-- Begin Passage provided --

WITH his tall, gaunt, ram-rod straight frame, eyes piercing from behind his pair of glasses as though in permanent bewilderment, Muhammadu Buhari sometimes looks like an exclamation mark written with the thinnest of ball points.
Hunched on a seat, his seemingly fragile and elastic limbs nicely folded, he can sometimes look like a question mark.
During the campaigns, there were more than a few questions asked of the man. Was he healthy? Did he possess the required certificates? And can he govern and govern well? Since the votes of Nigerians are the ultimate vote of confidence in the person for whom they are cast, the answer to those questions was not only an emphatic yes, it came with an exclamation mark written in bold.
Nigerians have answered for him. Now, it is time for Buhari to answer for himself. Not only questions about his person alone now. But those nagging questions about Nigeria.
It has been three weeks since he took office and nothing has yet taken the shine off the blazing chariot he rode into office.
Nigerians wanted change and they have it, not just because their new helmsman and his choir sang or shouted it the loudest, but because the man is undoubtedly a complete departure from the perennial tardiness, drudgery and sloppiness of Goodluck Jonathan.
Disciplined and oozing integrity with his every breath, he has brought to the saddle the kind of re-assurance on which the people are ready to pay a huge premium.
But with high expectations often comes impatience. So far, it seems lost on Buhari that though the thirst for change cannot be assuaged overnight, Nigerians want to wake up every morning hearing the cackling sound from the brook, to say water is on the way.
Nigeria is a wounded nation. The physical gash on her body, inflicted by Boko Haram terrorists in their rampaging blood-letting, is nothing compared to the moral wound on her soul inflicted by rampaging corruption. The just-ended electioneering campaigns, divisive, abusive and so blatantly bereft of ideas, of course, added to the emotional wound.
What Buhari then has on his hands is a mandate to renew Nigeria, a charge to be the architect of national renaissance. Nigeria is bleeding and needs a rescue operation urgently. It is good to be cautious and calculating, but never to the extent of paralysis. That appears to be the signal the nation is getting now.
As president, Buhari must of necessity embrace consensus and consultations but he must resist the temptation to be embalmed in such. He must of necessity stay loyal to the party and the contending forces that propelled him to power. But he must find a stronger emotion for Nigeria as a united nation in a hurry to re-discover its destiny.
The range and depth of Buhari’s victory is certainly something of a phenomenon, something he must stay in permanent awe of so he would appreciate the mandate in his hands.
For a man renowned for his taciturnity, he has somehow become the most inspiring figure of this era, attracting the support and loyalty of very unlikely people and galvanizing many Nigerians in ways hardly ever seen since June 12, 1993.
Take the case of Alhaji Isyaku Ibrahim. Sarkin Kudi, as President Shehu Shagari loved to call him, was one of the most powerful men of the second republic. He was a major financier of the then ruling National Party of Nigeria, NPN, who had the ears of Shagari and was super minister Umaru Dikko’s bossom friend. It was no surprise therefore that when Buhari overthrew the Shagari government, Ibrahim went into exile in England from where he launched the most devastating campaign against the military regime.

-- End Passage provided --

▶ **List of tasks**:
**1.** Print a section of the passage on Buhari word for word, beginning at the words "It has been" and stopping after "on the way.".
**2.** In the passage on Buhari, what name did President Shehu Shagari like to call Alhaji Isyaku Ibrahim?

-- Begin Source material --

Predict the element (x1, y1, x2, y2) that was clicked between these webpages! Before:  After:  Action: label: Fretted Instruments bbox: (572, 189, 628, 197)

-- End Source material --

▶ **Responses for each task**:
**1.**
It has been three weeks since he took office and nothing has yet taken the shine off the blazing chariot he rode into office.
Nigerians wanted change and they have it, not just because their new helmsman and his choir sang or shouted it the loudest, but because the man is undoubtedly a complete departure from the perennial tardiness, drudgery and sloppiness of Goodluck Jonathan.
Disciplined and oozing integrity with his every breath, he has brought to the saddle the kind of re-assurance on which the people are ready to pay a huge premium.
But with high expectations often comes impatience. So far, it seems lost on Buhari that though the thirst for change cannot be assuaged overnight, Nigerians want to wake up every morning hearing the cackling sound from the brook, to say water is on the way.

**2.** Sarkin Kudi